A human life, if we believe in God, is not a lucky chance,
but a gracious gift. As with any gift, the recipient can hoard it possessively
-- or spend in a spirit that mirrors the grace that gave it. There are times
when this fundamental choice about how to live becomes critical. Clinging possessively
to the life I have been given, including its talents and accomplishments, is a
powerful temptation, but it rests on the false supposition that it is what we get out
of life that matters most. Yet, how could it profit me to gain the whole world, the
Gospel asks, if to do so I have to forfeit the spirit of life itself? There is
a paradox here; ‘those who want to save their life will lose it, and those who
lose their life for the sake of the Gospel, will save it’.

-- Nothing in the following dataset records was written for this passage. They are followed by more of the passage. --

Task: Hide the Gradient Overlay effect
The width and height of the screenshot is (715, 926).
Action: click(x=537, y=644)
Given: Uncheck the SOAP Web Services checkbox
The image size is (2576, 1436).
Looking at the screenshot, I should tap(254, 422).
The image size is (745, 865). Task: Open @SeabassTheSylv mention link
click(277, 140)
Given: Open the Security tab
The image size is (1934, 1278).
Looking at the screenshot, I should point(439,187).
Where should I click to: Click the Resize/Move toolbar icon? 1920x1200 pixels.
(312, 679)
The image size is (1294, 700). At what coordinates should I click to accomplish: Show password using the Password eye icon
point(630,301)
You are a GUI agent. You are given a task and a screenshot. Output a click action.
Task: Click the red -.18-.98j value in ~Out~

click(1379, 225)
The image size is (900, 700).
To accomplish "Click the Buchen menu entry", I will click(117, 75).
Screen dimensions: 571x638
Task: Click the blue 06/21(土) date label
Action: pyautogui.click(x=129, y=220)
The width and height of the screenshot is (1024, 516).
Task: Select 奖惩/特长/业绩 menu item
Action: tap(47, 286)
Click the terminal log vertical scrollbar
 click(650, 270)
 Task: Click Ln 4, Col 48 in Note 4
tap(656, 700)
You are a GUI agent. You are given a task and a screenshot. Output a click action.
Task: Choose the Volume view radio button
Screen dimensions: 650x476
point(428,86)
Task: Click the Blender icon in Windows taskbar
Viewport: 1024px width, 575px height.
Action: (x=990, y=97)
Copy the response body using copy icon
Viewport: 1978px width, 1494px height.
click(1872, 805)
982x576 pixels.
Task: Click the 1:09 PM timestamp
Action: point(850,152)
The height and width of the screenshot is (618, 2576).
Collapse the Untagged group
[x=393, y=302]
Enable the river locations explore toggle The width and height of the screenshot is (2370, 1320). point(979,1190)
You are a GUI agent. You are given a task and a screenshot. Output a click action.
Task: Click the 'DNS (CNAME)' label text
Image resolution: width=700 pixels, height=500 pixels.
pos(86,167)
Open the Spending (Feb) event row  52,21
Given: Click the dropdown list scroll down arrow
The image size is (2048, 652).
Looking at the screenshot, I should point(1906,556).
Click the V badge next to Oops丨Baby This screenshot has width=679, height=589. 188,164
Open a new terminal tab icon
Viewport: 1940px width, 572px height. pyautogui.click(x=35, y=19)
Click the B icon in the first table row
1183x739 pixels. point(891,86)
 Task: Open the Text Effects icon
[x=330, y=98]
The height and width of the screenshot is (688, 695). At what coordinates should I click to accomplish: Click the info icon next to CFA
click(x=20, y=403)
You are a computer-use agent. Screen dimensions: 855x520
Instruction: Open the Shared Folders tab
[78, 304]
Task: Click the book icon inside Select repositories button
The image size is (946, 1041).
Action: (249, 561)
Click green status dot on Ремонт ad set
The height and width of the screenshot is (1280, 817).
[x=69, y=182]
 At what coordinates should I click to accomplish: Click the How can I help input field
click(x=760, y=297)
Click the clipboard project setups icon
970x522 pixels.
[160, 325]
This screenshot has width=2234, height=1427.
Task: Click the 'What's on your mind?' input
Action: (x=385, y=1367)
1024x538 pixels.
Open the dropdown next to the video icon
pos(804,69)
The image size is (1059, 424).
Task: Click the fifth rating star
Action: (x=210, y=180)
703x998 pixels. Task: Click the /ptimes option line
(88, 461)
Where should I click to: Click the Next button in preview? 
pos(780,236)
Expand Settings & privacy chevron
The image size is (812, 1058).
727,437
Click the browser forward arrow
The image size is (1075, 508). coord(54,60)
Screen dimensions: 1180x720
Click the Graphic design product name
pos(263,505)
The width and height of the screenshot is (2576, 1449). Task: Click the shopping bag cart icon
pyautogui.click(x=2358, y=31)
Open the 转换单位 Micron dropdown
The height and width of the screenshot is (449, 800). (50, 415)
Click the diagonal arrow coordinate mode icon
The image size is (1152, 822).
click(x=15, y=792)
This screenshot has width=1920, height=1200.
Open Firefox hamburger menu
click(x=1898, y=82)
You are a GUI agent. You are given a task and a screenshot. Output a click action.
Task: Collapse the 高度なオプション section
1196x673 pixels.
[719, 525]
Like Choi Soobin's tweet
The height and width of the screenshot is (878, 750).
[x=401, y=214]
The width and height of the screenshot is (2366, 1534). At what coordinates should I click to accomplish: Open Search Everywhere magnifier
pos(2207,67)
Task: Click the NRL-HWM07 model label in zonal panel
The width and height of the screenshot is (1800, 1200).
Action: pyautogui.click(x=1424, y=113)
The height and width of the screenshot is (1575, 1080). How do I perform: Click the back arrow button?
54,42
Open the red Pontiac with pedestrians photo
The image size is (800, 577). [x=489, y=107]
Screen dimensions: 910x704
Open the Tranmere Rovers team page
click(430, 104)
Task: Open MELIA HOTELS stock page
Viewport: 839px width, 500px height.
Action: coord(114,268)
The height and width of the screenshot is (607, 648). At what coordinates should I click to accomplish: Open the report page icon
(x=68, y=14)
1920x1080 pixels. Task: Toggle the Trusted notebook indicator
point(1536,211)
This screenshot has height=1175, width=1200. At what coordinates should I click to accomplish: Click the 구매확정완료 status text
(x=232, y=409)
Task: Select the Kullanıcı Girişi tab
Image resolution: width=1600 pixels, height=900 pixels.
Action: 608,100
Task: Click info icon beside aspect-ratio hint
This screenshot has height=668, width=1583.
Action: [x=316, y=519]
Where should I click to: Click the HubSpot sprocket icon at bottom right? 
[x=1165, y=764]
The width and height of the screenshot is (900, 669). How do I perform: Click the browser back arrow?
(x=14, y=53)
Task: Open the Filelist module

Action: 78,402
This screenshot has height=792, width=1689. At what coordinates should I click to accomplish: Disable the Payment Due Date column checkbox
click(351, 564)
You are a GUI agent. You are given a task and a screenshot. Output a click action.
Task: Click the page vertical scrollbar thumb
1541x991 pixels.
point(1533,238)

We might put the paradox another way. The human soul finds
fulfillment only when it abandons its deepest inclinations. Humanity's perfection requires us to leave our humanity behind. That is the truth
behind Jesus' stern rebuke to Peter: ‘you are setting your mind not on divine
things but on human things’.
The Old Testament passage about Abraham, and Paul’s
reflection on it in the Epistle, embody the same message. God declares Abraham’s
life righteous (a life lived rightly) not because of the moral laws and prudent
calculations by which it was governed, but because it sprang from a trusting
faith in the promise of God. The Psalm expresses the point with brilliant
succinctness. The life of faith is one which first accepts that ‘dominion belongs to
the LORD, and . . . before him shall bow all who go down to the dust’, and then
declares, ‘and I shall live for him’.